Currently, proposals of the two strategic investors are being vetted by a Cabinet sub-committee and the recommendations to follow will be acted upon by the government.
The Minister of Food and Agriculture, Mr Ernest Debrah, told the Daily Graphic in Accra at the weekend that “ a lot of work has been done to ensure that the project starts before June this year.”
Currently, all legal tussles have been dealt with and the final recommendations from the Cabinet are what are needed for work on the project to start.
Two former Ministers of State in the National Democratic Congress (NDC) administration were sentenced to various terms of imprisonment by the Fast Track High Court in Accra in April 2003 after being convicted for their roles in the Quality Grain Company scandal, in which more than $20 million was lost to the state.
Mr Debrah said in 2005, after he had taken over the project and knowing the state of the legacy and its values, he did everything to ensure that due diligence was carried out.
He said an advert was placed on the DG market, an international advert agency, to ask for valuers.
The minister said valuers applied and the number was pruned down to two, a Ghanaian and a US firm, after they had submitted their financial and technical proposals.

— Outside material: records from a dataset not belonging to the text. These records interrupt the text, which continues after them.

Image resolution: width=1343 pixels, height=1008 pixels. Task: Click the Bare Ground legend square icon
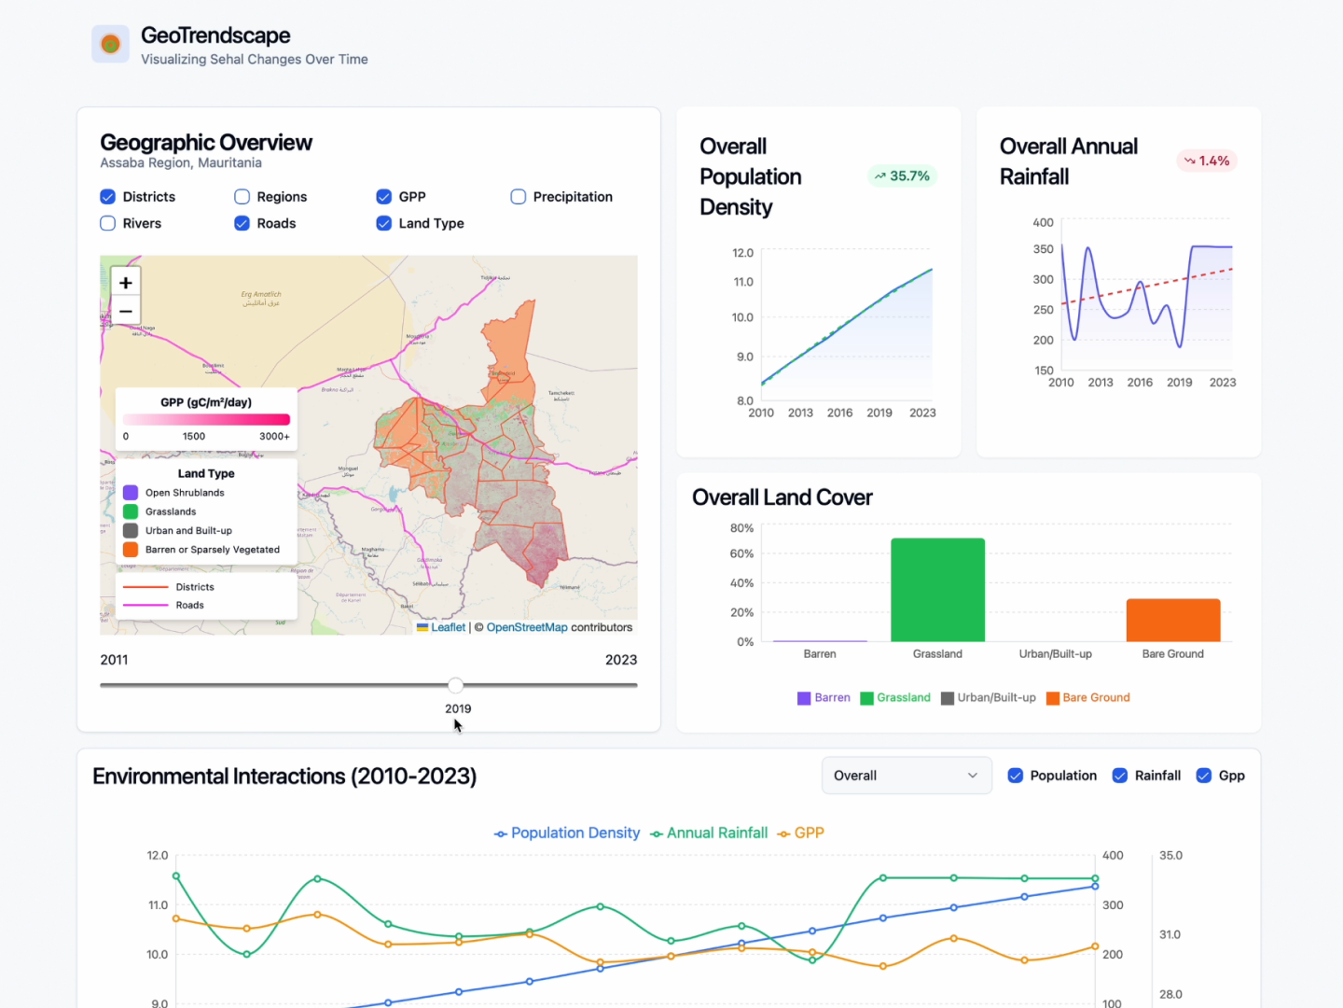(1053, 698)
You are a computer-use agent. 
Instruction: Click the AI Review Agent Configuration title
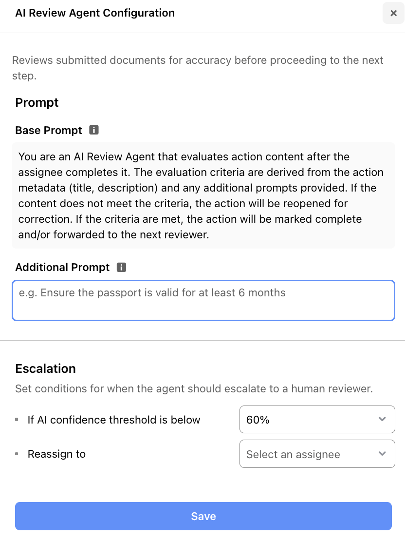click(x=95, y=13)
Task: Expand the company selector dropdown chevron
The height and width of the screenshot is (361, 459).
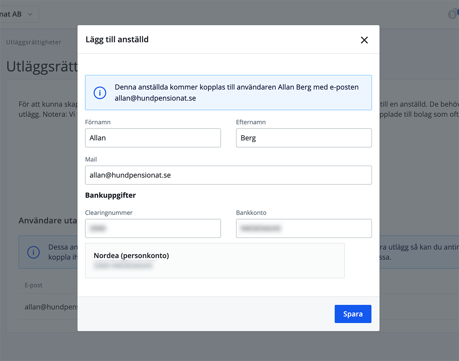Action: coord(30,15)
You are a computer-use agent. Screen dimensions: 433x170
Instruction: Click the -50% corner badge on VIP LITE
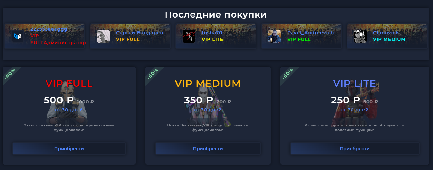coord(288,74)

Mr Debrah said the companies brought their valuation reports after a year following which it was advertised in the media for a strategic investor to partner the government.
He said the government was to take 51 per cent share and the companies 49 per cent, adding that it was agreed that the government's per cent should be divested to Ghanaians through the stock exchange.
“Six firms showed interest and we sent the bidding documents to all of them after which two firms were selected,” he explained.
The minister said an evaluation committee was set up to evaluate the two bids for the consideration of an entity tender committee of the ministry.
Mr Debrah said a financial sub-committee of the Cabinet will soon meet to make a final recommendation to enable work on the project to commence.
He said there had been periodic service on the machines at the site to keep them in shape. The minister dismissed the assertion that the late revival of the project was due to its geographical location, explaining that “the government does not consider geographical location in the distribution of the national cake”.